── DATA FOR REVIEW ──

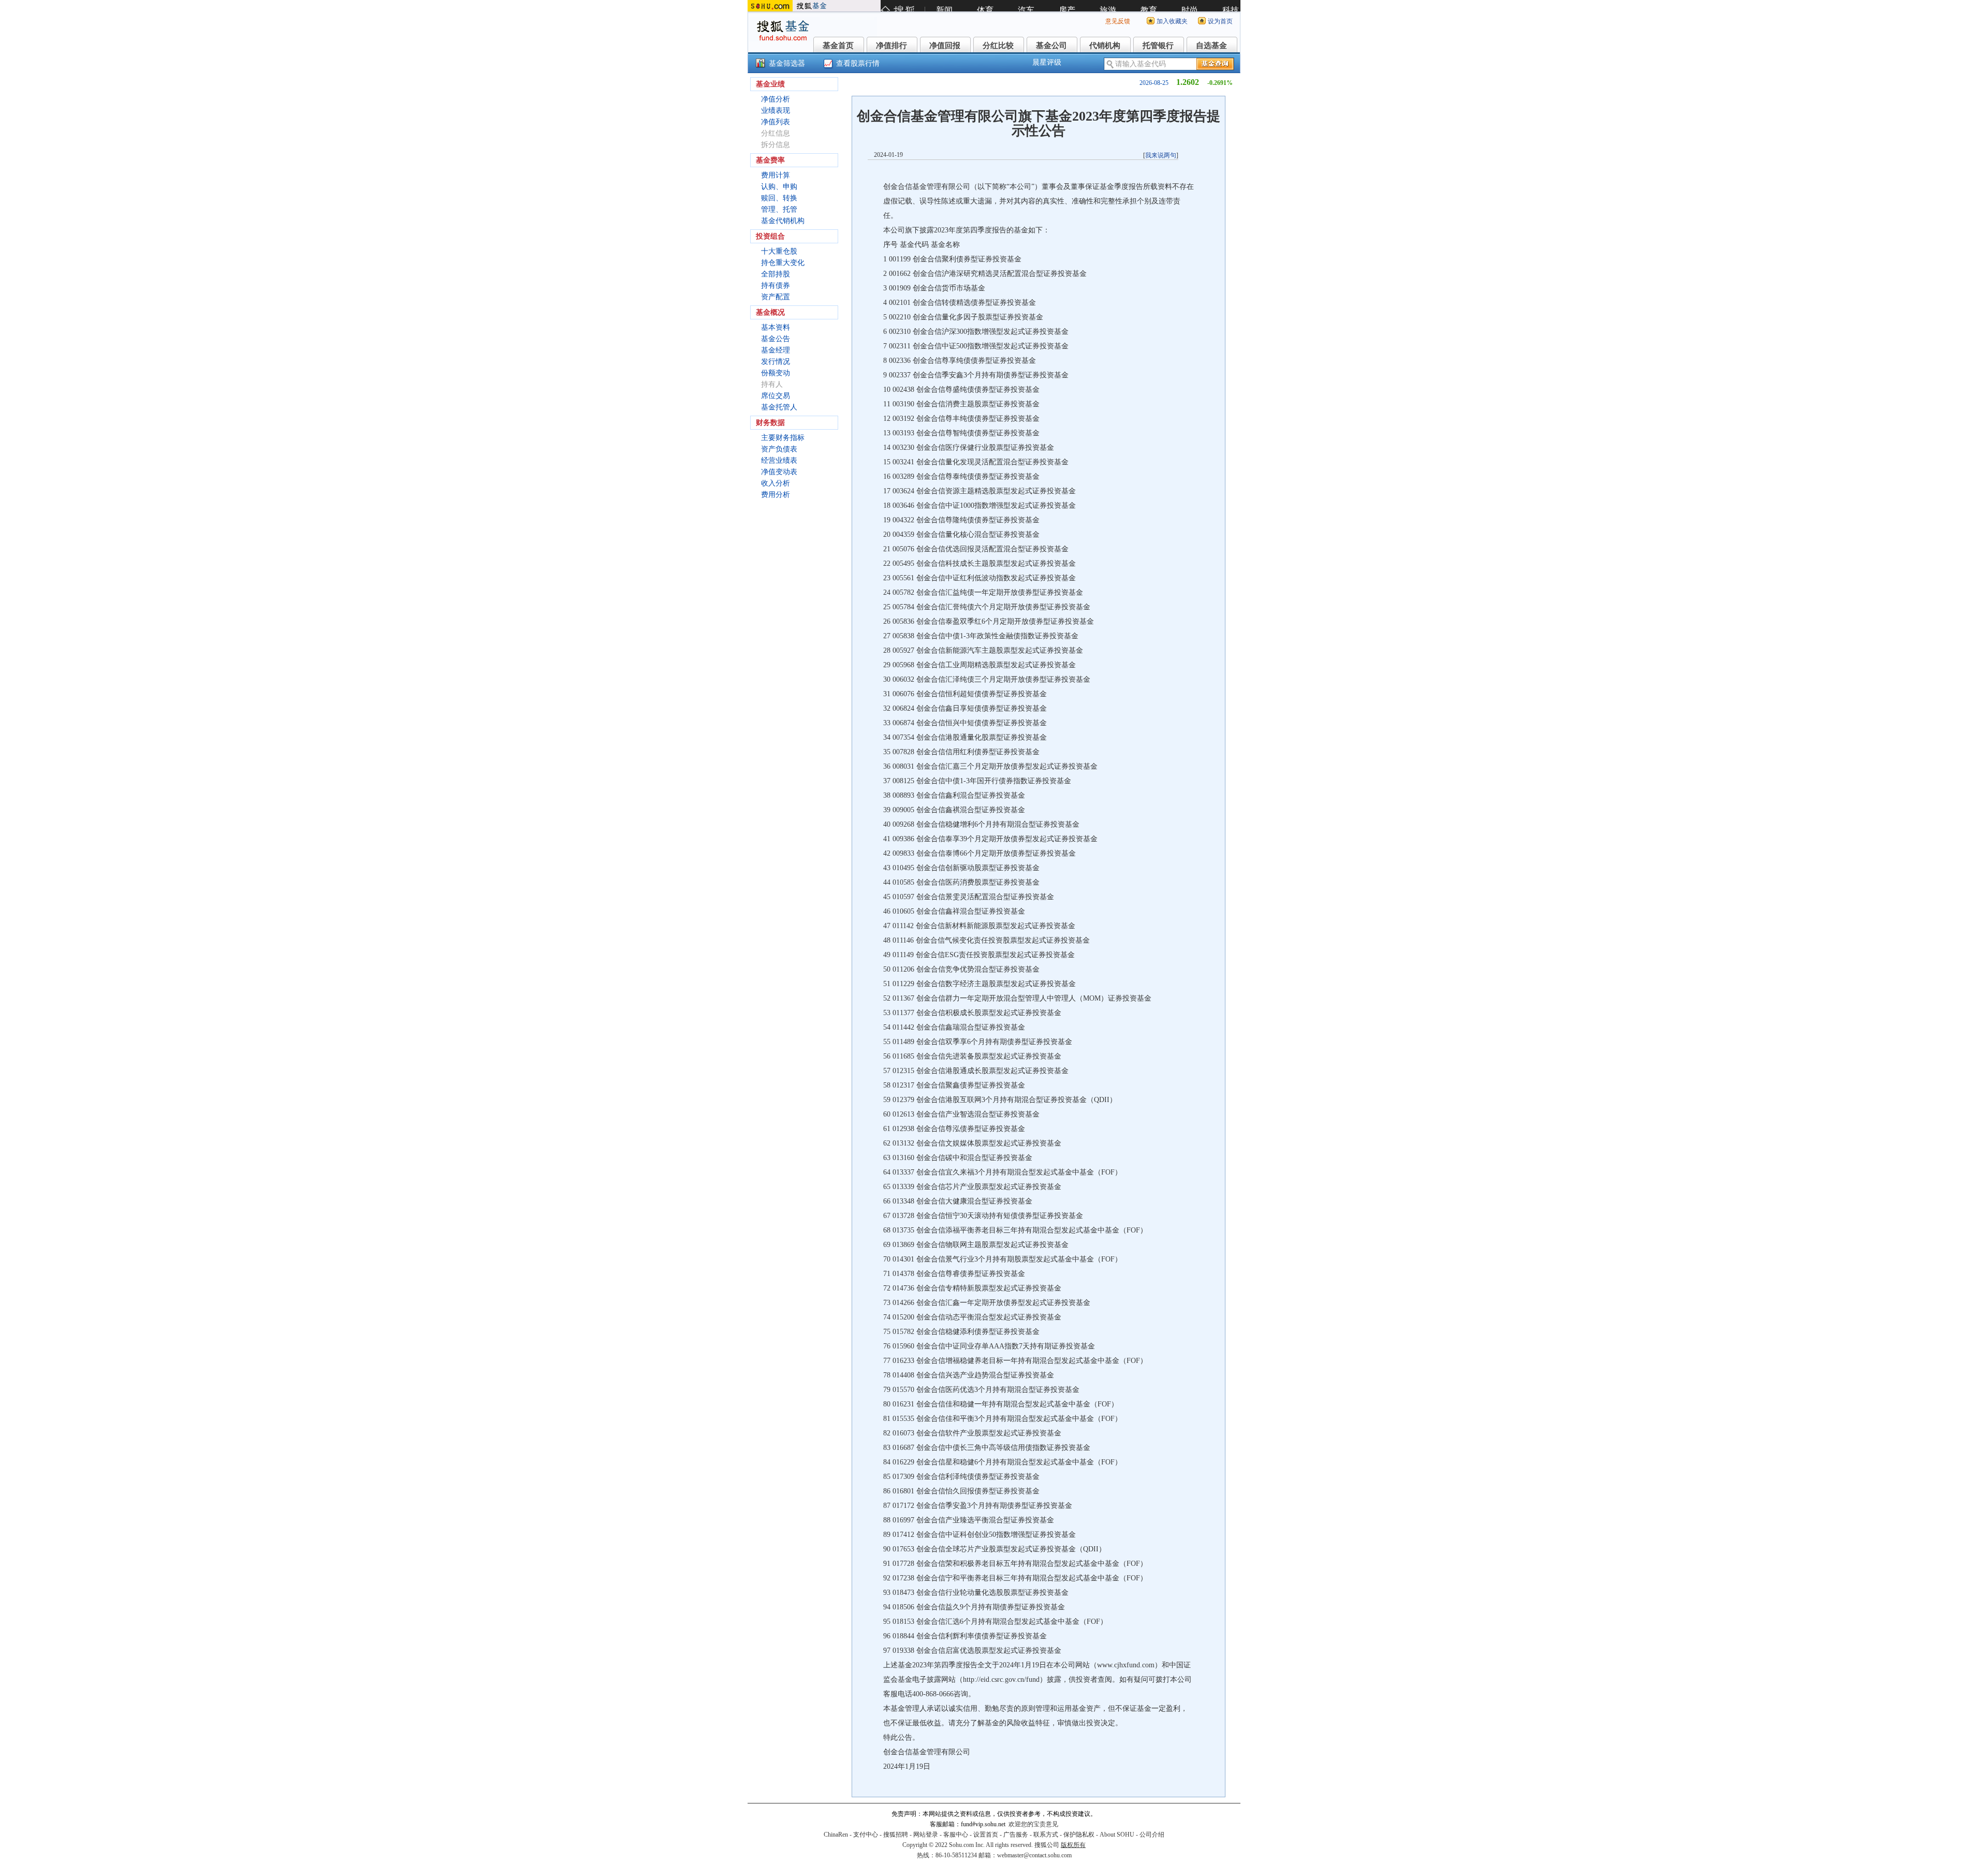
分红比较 (998, 45)
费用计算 (775, 175)
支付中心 (865, 1834)
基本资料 (775, 327)
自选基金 (1211, 45)
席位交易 (775, 396)
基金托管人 (779, 407)
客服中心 (955, 1834)
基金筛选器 (787, 63)
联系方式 (1045, 1834)
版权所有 (1073, 1845)
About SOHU (1117, 1834)
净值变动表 (779, 472)
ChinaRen (836, 1834)
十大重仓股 (779, 251)
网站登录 (925, 1834)
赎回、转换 (779, 198)
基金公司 (1051, 45)
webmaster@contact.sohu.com (1034, 1855)
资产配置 (775, 297)
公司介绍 (1151, 1834)
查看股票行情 (858, 63)
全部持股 (775, 274)
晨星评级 (1046, 62)
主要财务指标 (783, 438)
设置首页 (985, 1834)
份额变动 (775, 373)
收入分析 (775, 483)
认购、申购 (779, 186)
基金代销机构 (783, 221)
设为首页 (1220, 21)
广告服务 (1015, 1834)
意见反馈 (1117, 21)
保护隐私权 (1078, 1834)
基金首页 (838, 45)
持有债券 (775, 285)
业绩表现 (775, 110)
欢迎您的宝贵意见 (1033, 1824)
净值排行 (891, 45)
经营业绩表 (779, 460)
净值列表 (775, 122)
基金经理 (775, 350)
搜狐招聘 (895, 1834)
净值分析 (775, 99)
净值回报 (944, 45)
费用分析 (775, 494)
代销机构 (1104, 45)
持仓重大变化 (783, 263)
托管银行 (1158, 45)
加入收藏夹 (1172, 21)
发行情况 (775, 361)
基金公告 (775, 339)
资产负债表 (779, 449)
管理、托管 (779, 209)
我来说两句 (1160, 155)
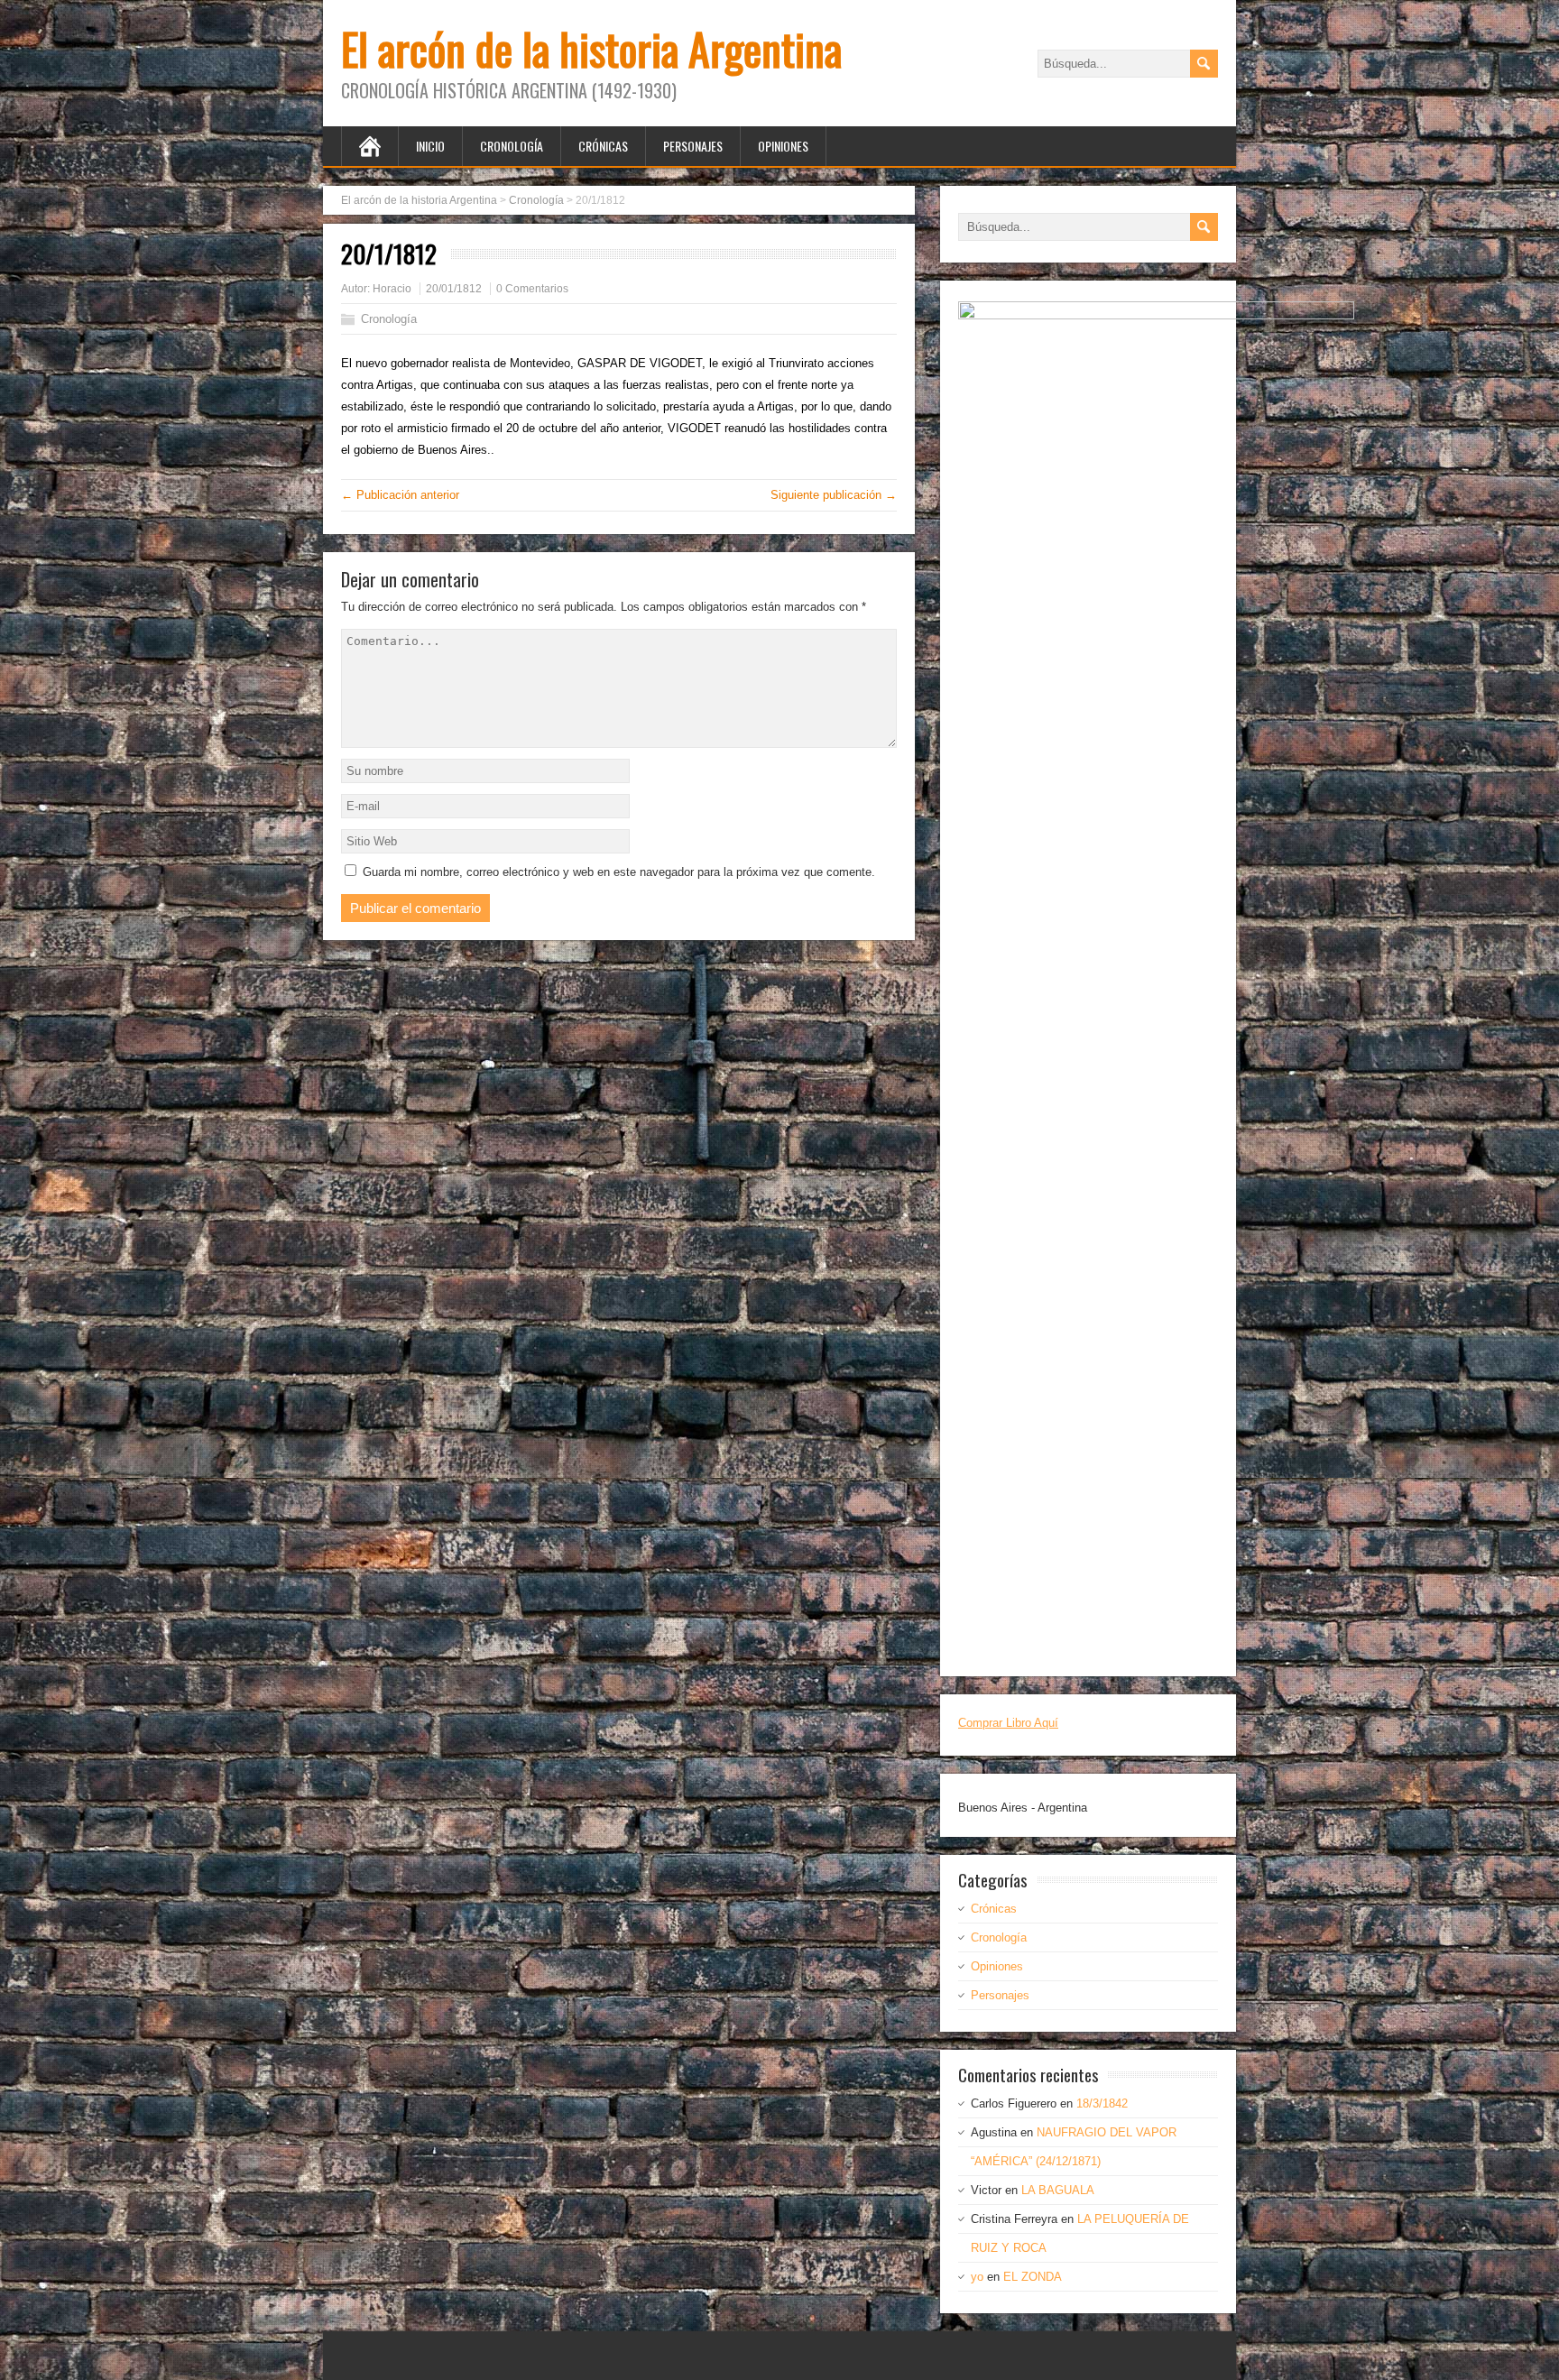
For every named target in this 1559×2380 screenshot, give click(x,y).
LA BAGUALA (1057, 2190)
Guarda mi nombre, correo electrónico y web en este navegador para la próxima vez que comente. (619, 872)
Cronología (511, 145)
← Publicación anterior (400, 495)
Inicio (430, 145)
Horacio (392, 288)
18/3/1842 (1102, 2103)
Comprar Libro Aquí (1008, 1723)
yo (977, 2276)
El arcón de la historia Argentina (591, 48)
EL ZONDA (1032, 2276)
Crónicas (603, 145)
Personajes (693, 145)
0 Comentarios (532, 288)
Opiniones (783, 145)
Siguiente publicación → (833, 495)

───

**EXERCISE DETAILS:** Write out, word for word, the stretch of entries that begins at the line with "费用分析 (775, 494)" and ends at the line with "Guarda mi nombre, correo". Pictures do not belong in it.

**TASK OUTPUT:**
费用分析 (775, 494)
代销机构 (1104, 45)
持仓重大变化 (783, 263)
托管银行 (1158, 45)
加入收藏夹 (1172, 21)
发行情况 (775, 361)
基金公告 (775, 339)
资产负债表 (779, 449)
管理、托管 (779, 209)
我来说两句 (1160, 155)
For every named target in this 1559×2380 screenshot, give click(x,y).
LA BAGUALA (1057, 2190)
Guarda mi nombre, correo electrónico y web en este navegador para la próxima vez que comente. (619, 872)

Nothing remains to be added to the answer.